A German investigative committee has presented its findings to the Bundestag on US spying on Germany - and Germany's spying on its allies. The report is more than 1,800 pages long but contains little consensus.
More than three years of work went into the report presented by investigative committee chairman Patrick Sensburg to the Bundestag on Wednesday, but in the end, no one was happy with it.
The multi-party parliamentary investigation was sparked by the 2013 revelation by former National Security Agency contractor Edward Snowden that US intelligence services had kept allies under surveillance, even going so far as to eavesdrop on Chancellor Angela Merkel's mobile phone.
"It's not okay for friends to spy on one another," Merkel said in her most famous statement when the affair broke.
But investigators soon found out that Germany's foreign intelligence service, the BND, had cooperated with the NSA and also kept tabs on its allies, for instance, by using so-called selectors - search terms for dragnet surveillance.

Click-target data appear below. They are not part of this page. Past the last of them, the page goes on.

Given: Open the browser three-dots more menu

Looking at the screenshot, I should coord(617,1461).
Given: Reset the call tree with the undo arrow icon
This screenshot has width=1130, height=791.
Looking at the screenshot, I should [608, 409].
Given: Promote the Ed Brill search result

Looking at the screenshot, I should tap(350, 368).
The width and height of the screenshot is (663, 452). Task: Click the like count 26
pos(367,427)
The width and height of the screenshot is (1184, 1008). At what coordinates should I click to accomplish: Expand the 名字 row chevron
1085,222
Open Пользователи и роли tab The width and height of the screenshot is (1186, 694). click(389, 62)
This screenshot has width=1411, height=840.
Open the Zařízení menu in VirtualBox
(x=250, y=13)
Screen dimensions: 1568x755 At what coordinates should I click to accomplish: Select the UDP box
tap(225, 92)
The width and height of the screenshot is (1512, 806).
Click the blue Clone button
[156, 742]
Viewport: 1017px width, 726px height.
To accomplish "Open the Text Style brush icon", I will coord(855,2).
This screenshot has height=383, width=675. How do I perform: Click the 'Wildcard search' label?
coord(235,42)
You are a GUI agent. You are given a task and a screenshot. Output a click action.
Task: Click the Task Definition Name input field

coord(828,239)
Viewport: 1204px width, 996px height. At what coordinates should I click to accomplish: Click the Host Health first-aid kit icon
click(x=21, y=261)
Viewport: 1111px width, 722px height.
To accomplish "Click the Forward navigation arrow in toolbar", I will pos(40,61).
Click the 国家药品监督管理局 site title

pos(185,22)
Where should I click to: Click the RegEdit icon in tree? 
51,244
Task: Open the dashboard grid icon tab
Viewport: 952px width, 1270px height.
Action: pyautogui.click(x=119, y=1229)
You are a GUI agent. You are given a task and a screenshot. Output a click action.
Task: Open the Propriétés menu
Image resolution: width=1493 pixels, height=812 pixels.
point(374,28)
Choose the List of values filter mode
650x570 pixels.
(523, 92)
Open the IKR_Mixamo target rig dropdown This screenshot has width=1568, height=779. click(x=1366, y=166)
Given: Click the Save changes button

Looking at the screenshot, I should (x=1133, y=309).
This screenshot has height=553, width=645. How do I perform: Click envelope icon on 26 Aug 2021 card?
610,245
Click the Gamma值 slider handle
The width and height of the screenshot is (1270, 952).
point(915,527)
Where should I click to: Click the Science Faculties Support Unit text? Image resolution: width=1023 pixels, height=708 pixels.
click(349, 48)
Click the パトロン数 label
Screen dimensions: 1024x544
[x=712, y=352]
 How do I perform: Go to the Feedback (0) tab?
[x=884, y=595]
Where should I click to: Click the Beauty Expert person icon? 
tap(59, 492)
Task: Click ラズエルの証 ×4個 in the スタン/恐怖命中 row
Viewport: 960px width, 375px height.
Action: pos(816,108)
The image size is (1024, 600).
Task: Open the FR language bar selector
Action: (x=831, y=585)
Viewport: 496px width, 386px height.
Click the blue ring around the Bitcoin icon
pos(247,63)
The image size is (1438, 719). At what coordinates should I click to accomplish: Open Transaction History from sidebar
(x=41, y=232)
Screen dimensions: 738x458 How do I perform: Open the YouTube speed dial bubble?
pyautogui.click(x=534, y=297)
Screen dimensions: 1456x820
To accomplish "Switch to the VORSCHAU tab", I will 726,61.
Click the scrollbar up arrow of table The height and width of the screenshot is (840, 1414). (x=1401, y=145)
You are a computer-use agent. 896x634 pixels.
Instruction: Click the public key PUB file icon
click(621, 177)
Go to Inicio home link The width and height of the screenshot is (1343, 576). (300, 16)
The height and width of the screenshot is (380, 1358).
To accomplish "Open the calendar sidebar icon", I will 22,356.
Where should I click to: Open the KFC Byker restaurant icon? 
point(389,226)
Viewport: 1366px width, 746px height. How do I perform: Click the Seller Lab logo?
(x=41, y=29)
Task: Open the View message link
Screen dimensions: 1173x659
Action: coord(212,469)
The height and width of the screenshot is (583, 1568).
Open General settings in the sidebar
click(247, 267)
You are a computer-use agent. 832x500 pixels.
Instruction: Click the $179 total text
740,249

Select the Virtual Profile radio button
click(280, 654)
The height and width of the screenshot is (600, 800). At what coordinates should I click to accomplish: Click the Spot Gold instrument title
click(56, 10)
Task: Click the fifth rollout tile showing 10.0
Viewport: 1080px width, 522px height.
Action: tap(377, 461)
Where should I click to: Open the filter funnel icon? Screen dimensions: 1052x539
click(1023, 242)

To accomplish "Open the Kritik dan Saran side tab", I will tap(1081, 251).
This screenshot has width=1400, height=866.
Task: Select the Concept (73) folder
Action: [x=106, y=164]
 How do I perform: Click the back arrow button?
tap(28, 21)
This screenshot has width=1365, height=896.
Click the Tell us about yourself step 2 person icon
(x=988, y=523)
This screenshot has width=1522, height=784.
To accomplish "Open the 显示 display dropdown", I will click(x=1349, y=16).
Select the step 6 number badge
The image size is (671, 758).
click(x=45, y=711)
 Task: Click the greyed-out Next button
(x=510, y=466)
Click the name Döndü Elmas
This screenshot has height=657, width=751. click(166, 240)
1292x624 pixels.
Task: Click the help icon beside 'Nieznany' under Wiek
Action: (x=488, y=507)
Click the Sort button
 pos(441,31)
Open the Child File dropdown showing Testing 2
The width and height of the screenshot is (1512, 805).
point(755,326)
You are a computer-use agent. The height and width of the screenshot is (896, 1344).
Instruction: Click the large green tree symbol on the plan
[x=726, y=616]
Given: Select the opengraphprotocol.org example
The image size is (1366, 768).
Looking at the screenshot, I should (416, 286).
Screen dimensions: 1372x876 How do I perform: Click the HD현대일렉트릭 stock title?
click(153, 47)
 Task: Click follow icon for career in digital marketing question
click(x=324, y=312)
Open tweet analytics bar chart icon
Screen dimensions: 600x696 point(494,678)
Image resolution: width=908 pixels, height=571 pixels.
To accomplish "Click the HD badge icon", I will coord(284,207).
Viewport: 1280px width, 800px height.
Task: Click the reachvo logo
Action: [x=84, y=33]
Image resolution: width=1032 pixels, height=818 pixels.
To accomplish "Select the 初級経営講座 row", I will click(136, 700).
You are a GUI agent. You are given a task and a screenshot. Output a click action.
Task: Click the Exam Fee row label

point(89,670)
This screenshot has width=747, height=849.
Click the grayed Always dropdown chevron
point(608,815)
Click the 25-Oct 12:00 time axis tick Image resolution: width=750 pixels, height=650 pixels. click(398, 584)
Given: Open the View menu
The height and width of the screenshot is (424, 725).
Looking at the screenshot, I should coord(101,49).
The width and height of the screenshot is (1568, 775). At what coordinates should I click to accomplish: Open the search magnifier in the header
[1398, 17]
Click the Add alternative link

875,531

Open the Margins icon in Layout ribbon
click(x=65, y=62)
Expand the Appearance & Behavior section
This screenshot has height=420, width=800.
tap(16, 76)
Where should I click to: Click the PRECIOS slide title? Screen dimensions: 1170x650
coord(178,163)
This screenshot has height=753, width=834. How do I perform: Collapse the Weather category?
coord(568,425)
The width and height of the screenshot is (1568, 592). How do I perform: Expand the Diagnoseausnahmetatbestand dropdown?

The investigation was soon expanded to include the question of whether the US had piloted drones used in combat from its bases in Germany - an accusation that was never proven, although the report found that the German government often "looked the other way."
The committee's report contains a head-spinning plethora of minutiae about everything from the technical specifications or capabilities of drones to various national and international intelligence operations. But it rarely reaches clear conclusions about what, if anything, was done wrong by whom. That was - as the report admits - down to fighting between political parties.
"Unfortunately, despite the common conviction of all parliamentary groups about the necessity of the investigation when it began, there were substantial disagreements between the governing and opposition groups about the methodology and goals of the committee's work," the report read.
The report was published by the governing coalition of the conservative CDU-CSU and Social Democrats alone, after a row last week about a 450-page dissent written by the opposition Left Party and the Greens. The chairman of the committee refused to publish that document, claiming it revealed classified information, whereupon the Left and Greens refused to sign off on the final version of the report as a whole and were removed from the committee.
A massive document of dissent
Although the report is critical of both the US and German governments on a number of topics, on the underlying question of whether the US essentially betrayed Germany's trust, it reaches many "surprisingly positive" conclusions.
For example, one such passage read: "The committee is of the opinion that despite all the difference concerning NSA spying in the past there is relatively large agreement about the rigor and establishment of intelligence service oversight by the parliaments in Germany and the US."
The opposition Left Party and Greens see the situation entirely differently. In a section that was included in the official report, the two parties make a series of extremely critical recommendations, including subjecting German intelligence services to increased external and parliamentary oversight, strengthening IT security and ending what they call "a secret war in, from and with Germany."
"Germany and facilities located in Germany are not permitted to play any role in drone warfare that violates international law," the opposition parties wrote. "The German government must immediately and forcefully insist that all actions of this sort cease and must monitor it."
"Unprecedented, unparliamentary behavior"
The opposition also criticizes the fact that Snowden, who currently lives in asylum in Russia, was never able to testify in front of the committee because the German government refused to guarantee him safe conduct. In a TV interview on Wednesday morning ahead of the Bundestag debate, Green parliamentarian Konstantin von Notz called Snowden's absence "a damning indictment."
The Left Party and the Greens say they are evaluating whether to legally challenge what Notz called the governing coalition's "unprecedented un-parliamentary behavior."
The committee only succeeded in "scraping free" a part of the "surveillance infrastructure," Notz complained to the Tagesspiegel newspaper.
Members of the governing parties disagree with that assessment and accuse the opposition of trying to create a scandal in an election year.
"There are no indications that Germans were spied upon en masse," conservative committee chairman Sensburg that newspaper.
The Social Democrats' lead figure on the committee, Christian Flisek, accused the opposition of a "complete refusal" to cooperate. But he also aimed a barb at conservatives and Merkel.
"There was a system of the very top of the Chancellery of not wanting to know anything," Flisek told dpa news agency.